__Page extract__
================================
CORNIOLE, Giovanni delle
(b. ca. 1470, Pisa, d. ca. 1516, Pisa)
Giovanni delle Corniole (Giovanni delle Opere) was an Italian lapidary. A lapidary (the word means "concerned with stones") is an artisan who forms stone, mineral, gemstones, and other suitably durable materials (amber, shell, jet, pearl, copal, coral, horn and bone, glass and other synthetics) into decorative items (e.g. cameos, cabochons, and faceted designs).
Corniole was perhaps the most significant Renaissance cutter of precious gemstones during the late 15th century. He studied his craft in Florence, by emulating the detailed gemstone engravings of the Medici family's 'Grand Ducal' art collections. He was called Giovanni delle Corniole for his famed ability in cutting cornelian stone. His activity is documented in Florence in 1498 when he was trained at the court of Lorenzo the Magnificent. When Lorenzo died, Giovanni was barely twenty years old, but he was already capable of engraving the small cornelian with the beautiful, sharply distinct Portrait of Lorenzo. His unquestioned skill in the difficult practice of engraving cornelian is demonstrated in the famous oval portrait of Girolamo Savonarola.
================================
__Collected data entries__

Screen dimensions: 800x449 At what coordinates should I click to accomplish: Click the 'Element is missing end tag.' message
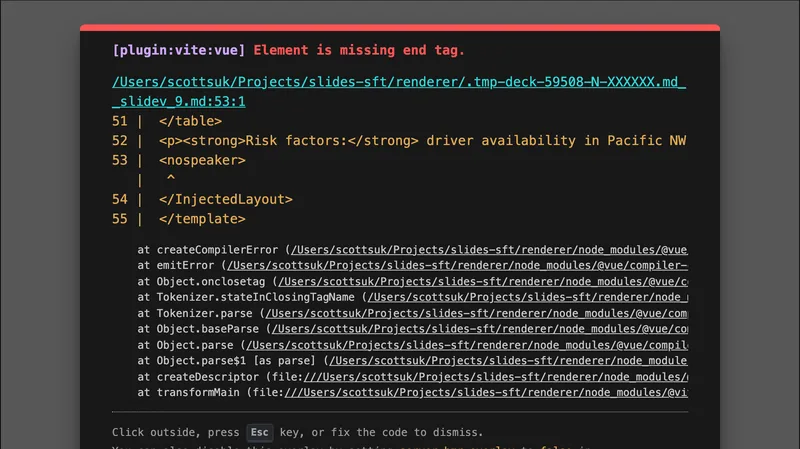[359, 50]
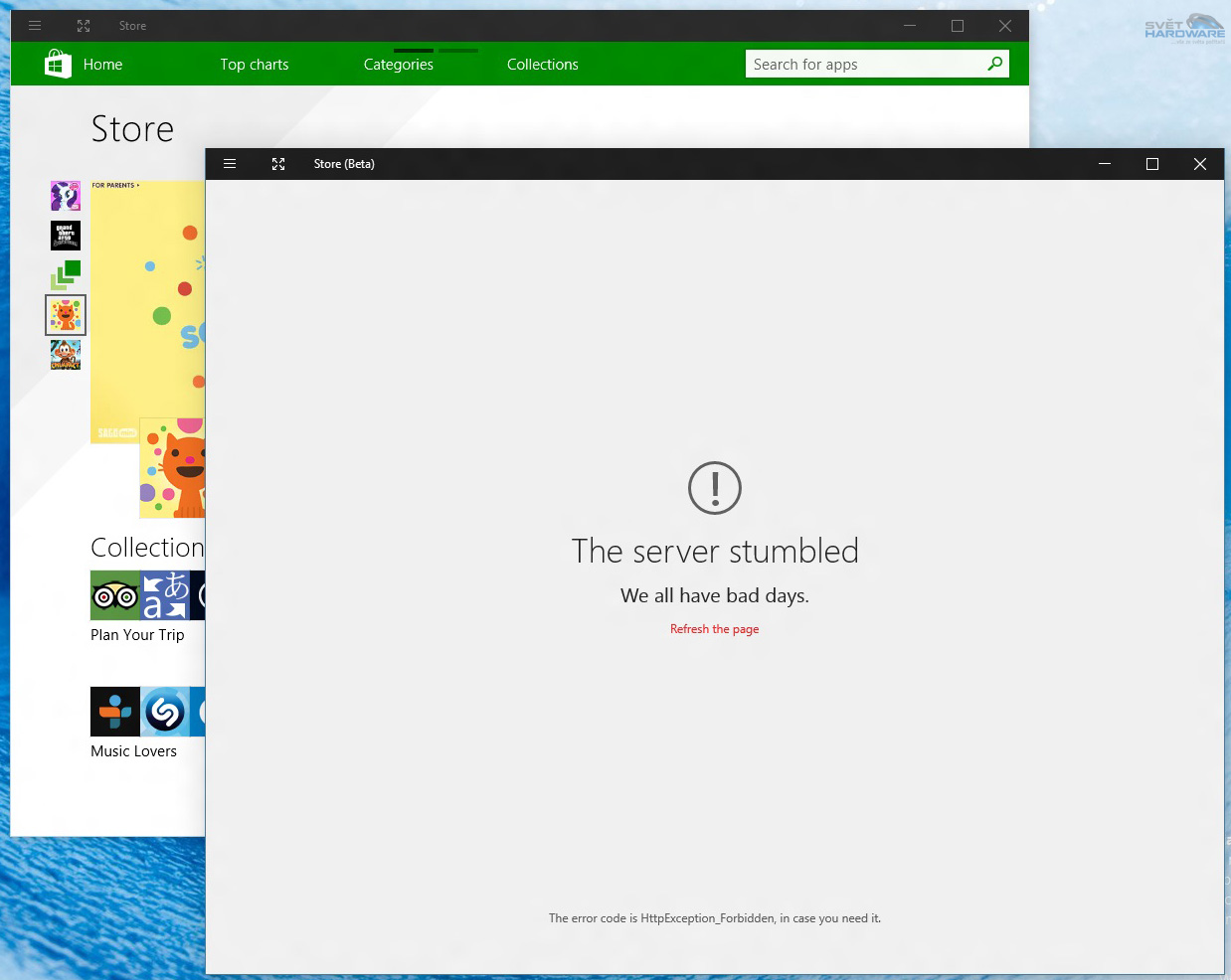Select the second carousel indicator under Categories

pos(458,50)
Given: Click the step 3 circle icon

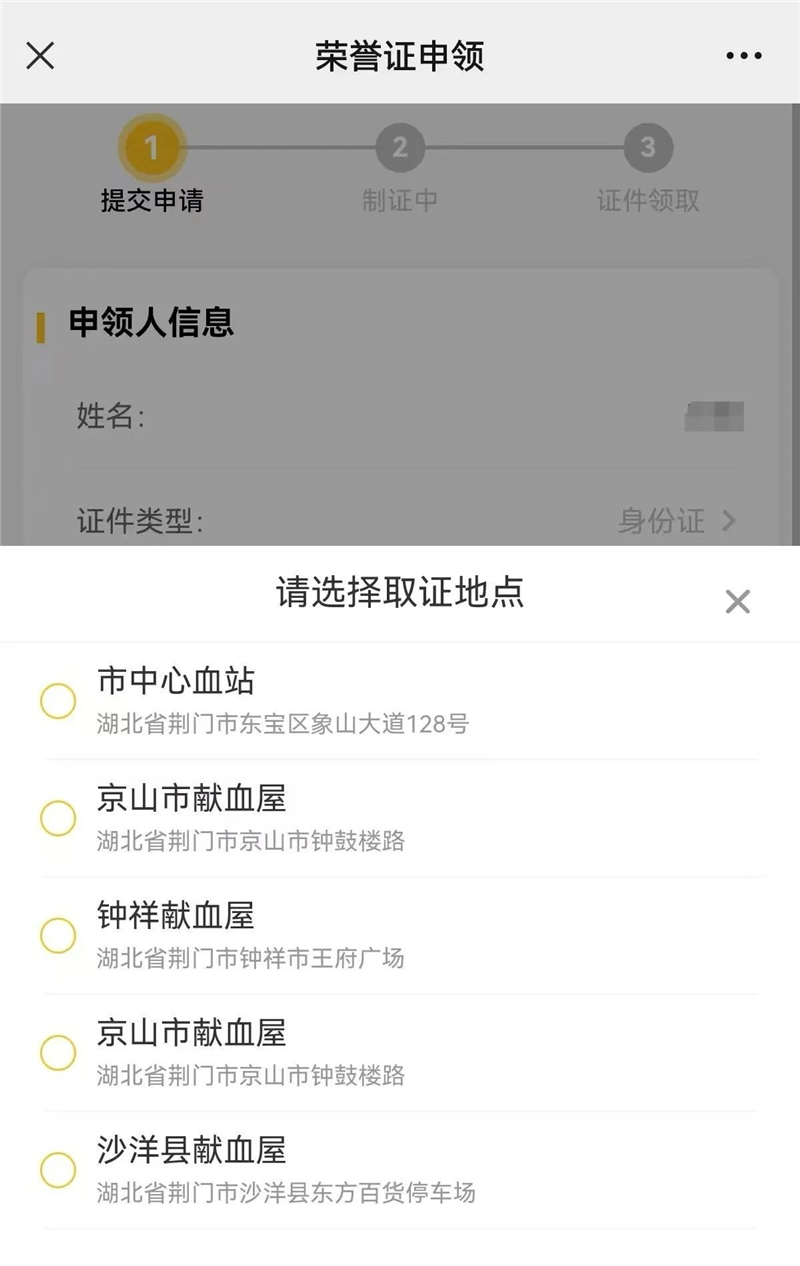Looking at the screenshot, I should [648, 149].
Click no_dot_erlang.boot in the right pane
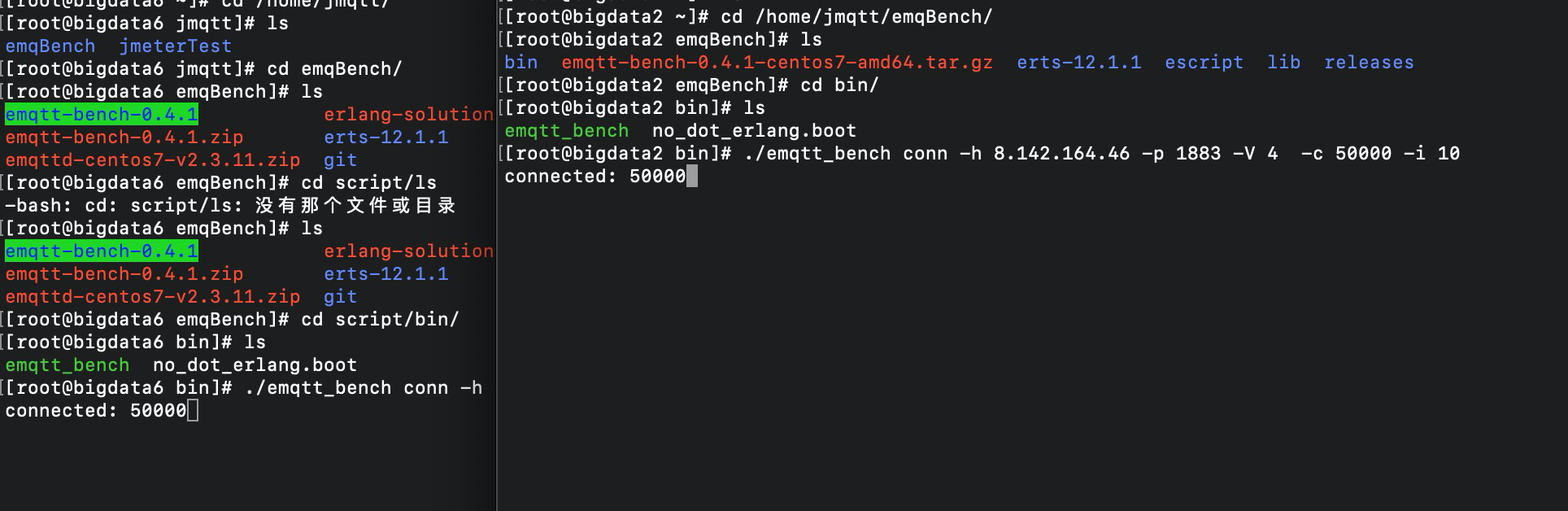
================================
__Assignment__
In the Corniole biography above, rewrite the paragraph beginning "Corniole was perhaps the most significant" as a short bulleted list that keeps its main facts.

__Written answer__
- Perhaps the most significant Renaissance cutter of precious gemstones in the late 15th century.
- Learned his craft in Florence by emulating the detailed gemstone engravings in the Medici family's 'Grand Ducal' art collections.
- Called Giovanni delle Corniole for his famed ability in cutting cornelian.
- Trained at the court of Lorenzo the Magnificent. When Lorenzo died, Giovanni was barely twenty but could already engrave a small cornelian with a sharply distinct Portrait of Lorenzo.
- His skill in engraving cornelian is shown in the famous oval portrait of Girolamo Savonarola.